Nice pics mate and a lovely place. I've always fancied going there, perhaps in a few years as a special holiday.

Gary


----------



## lego_man (Mar 29, 2007)

Dahl said:


> lol, I have many more day shots of the beach if you would like to see? They are beautiful.


Well I would, I dont know abut every one else, where did you stay if you dont mind me asking...?


----------



## Marhy (Mar 22, 2009)

Very nice pics matey.:thumb:


----------



## jamiec (Jan 21, 2008)

Very nice. I was out in Januray for my 3rd visit. Lived on Malibu the whole time I was there. My favourite place in the world.

Met James Blunt in the airport with his g/f and found out he was doing a gig in the cricket stadium!


----------



## Dahl (Mar 8, 2009)

lego_man said:


> Well I would, I dont know abut every one else, where did you stay if you dont mind me asking...?


Ok, I stayed at Sandy bay beach club on the beautiful south coast. You could walk straight onto the beach, was amazing. The bar overlooked the beach also and you could watch the sunset as you had a drink. This shot was taken pretty much outside the hotel. Just make sure you visit 'Crane Beach', it's supposed to be the second best beach in the world. I only found out about it when I got home, was gutted.
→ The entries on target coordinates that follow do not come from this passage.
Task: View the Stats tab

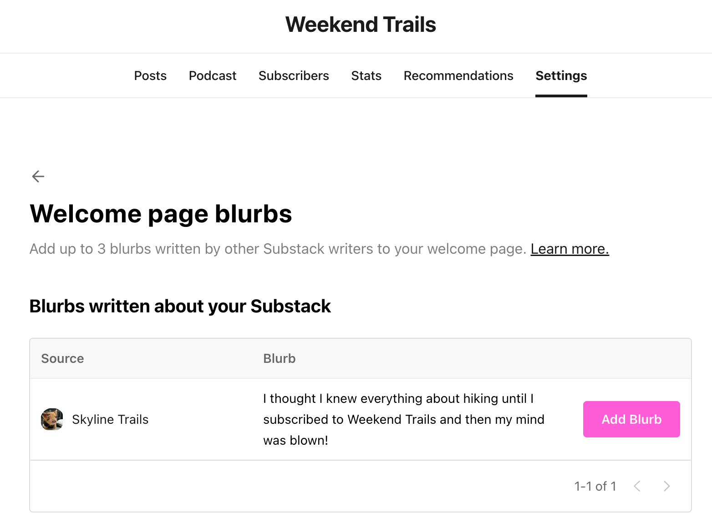Action: click(366, 75)
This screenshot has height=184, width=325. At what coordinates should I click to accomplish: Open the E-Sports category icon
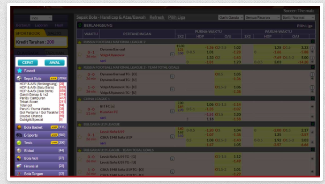pos(19,135)
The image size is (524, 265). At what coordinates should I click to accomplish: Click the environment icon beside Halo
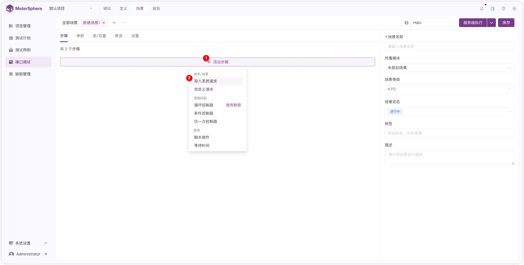pos(407,23)
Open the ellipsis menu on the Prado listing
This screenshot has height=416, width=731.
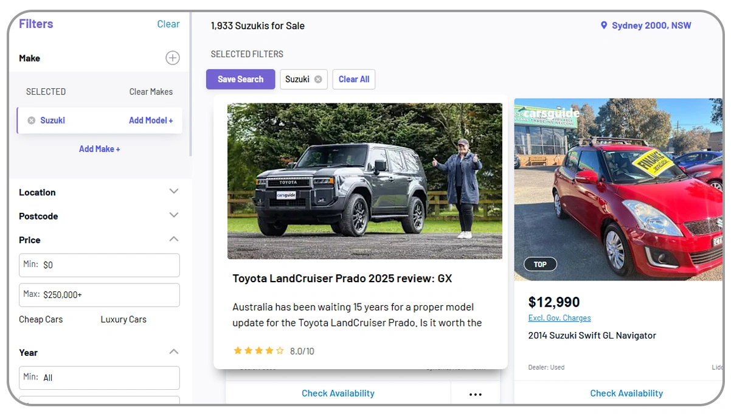[x=475, y=394]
I think there are videos of it on youtube.


----------



## chris l (Mar 5, 2007)

you take some cracking photos well done. looks like paradise would love to go there


----------



## lego_man (Mar 29, 2007)

They are some real stunning photo's, cheers for the heads up about the beach, a few of my friends stayed at the Sandy Bay beach club last year if I remember correctly..They said it was amazing there too! :thumb:


----------



## Griffo (Apr 17, 2009)

very very nicemate. you take a good photo...are you on flickr?


----------



## Dahl (Mar 8, 2009)

Lego Man - Wow, they stayed there to. TBH, it's only a 3 start hotel, but the food was bloody great considering the money we paid. We made sure we did our research before booking though. I hope to go there again this year, but all depends on business. 

Gary-360 & Chris - Just get out and go!!! You won't regret it. Just make sure you fit in a jet-ski ride!!

Thanks for the comments guys on the photos, I just shoot what I see. No, I am not on Flickr as I don't really have the time. I am on facebook though if anyone wants to keep in contact over there. I have more photos in my albums. 

peace all.


----------



## MISTYRED (May 1, 2009)

Really good photos in this thread. Some nice scenes captured. Very nice.


----------